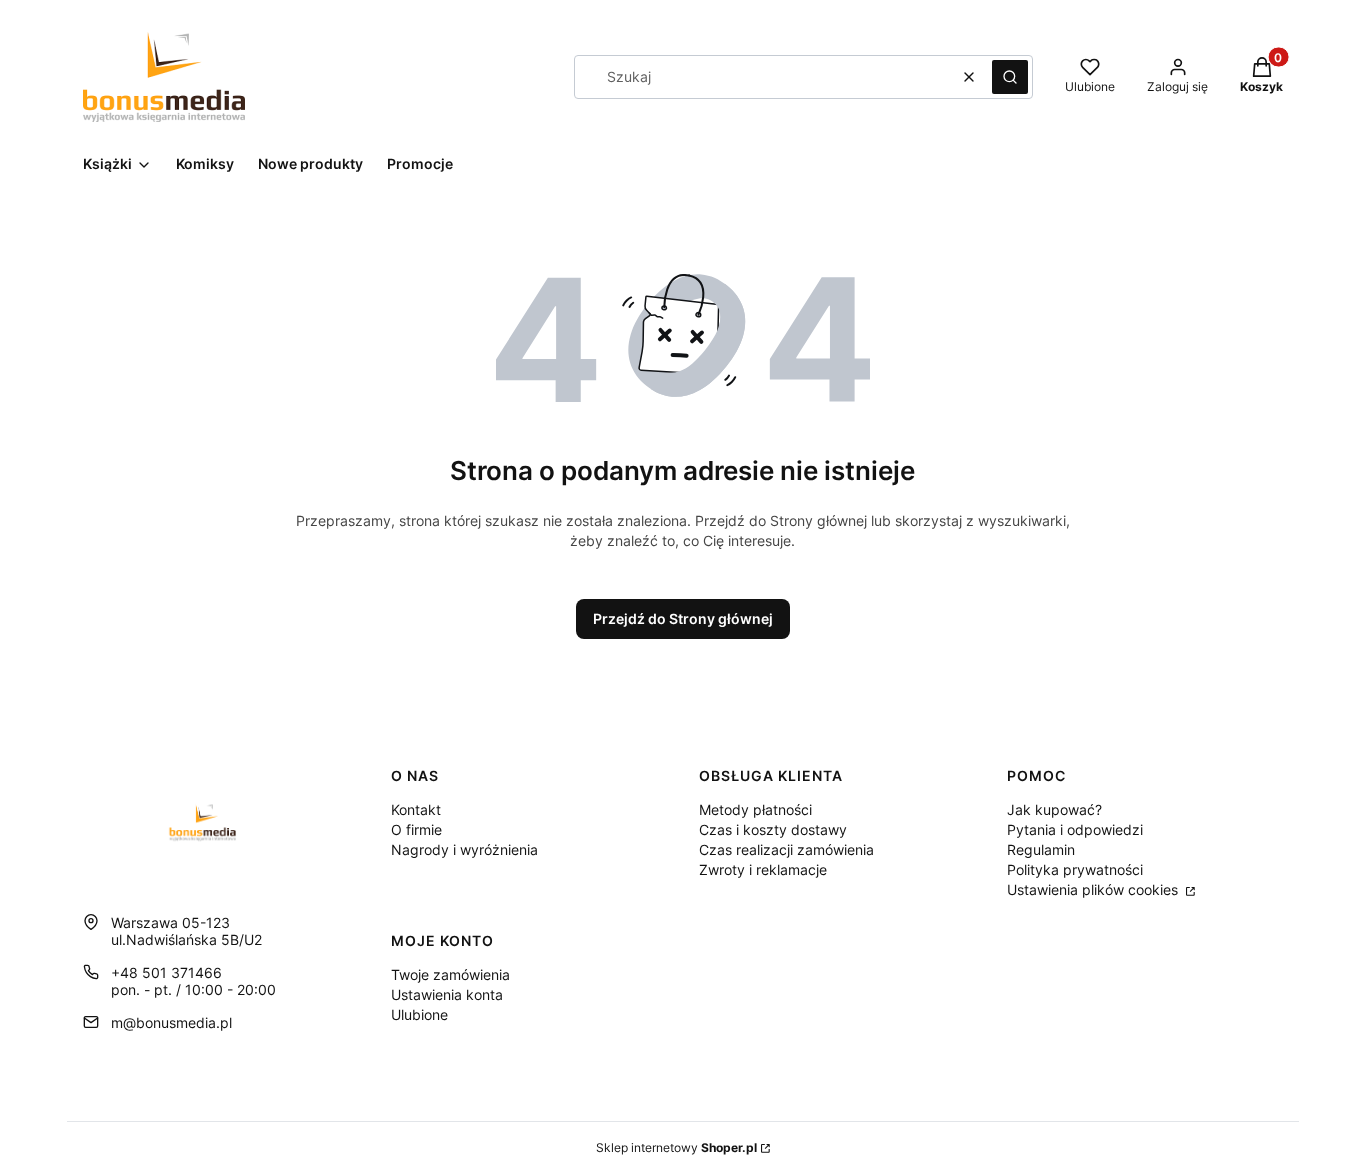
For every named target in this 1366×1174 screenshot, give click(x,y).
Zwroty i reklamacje (763, 869)
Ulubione (419, 1014)
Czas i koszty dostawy (773, 829)
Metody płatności (755, 809)
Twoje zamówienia (450, 974)
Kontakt (416, 809)
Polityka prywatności (1075, 869)
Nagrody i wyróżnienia (464, 849)
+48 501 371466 (166, 972)
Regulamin (1041, 849)
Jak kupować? (1054, 809)
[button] (1010, 77)
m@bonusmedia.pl (171, 1022)
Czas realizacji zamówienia (786, 849)
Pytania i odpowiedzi (1075, 829)
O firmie (416, 829)
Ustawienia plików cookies (1094, 889)
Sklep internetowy (676, 1147)
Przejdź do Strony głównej (683, 618)
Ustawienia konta (447, 994)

::::::::::

Please reproduce the line containing "O firmie (416, 829)" and each line after it to the end of the listing, exactly, with nothing added or left out.

O firmie (416, 829)
Ustawienia plików cookies (1094, 889)
Sklep internetowy (676, 1147)
Przejdź do Strony głównej (683, 618)
Ustawienia konta (447, 994)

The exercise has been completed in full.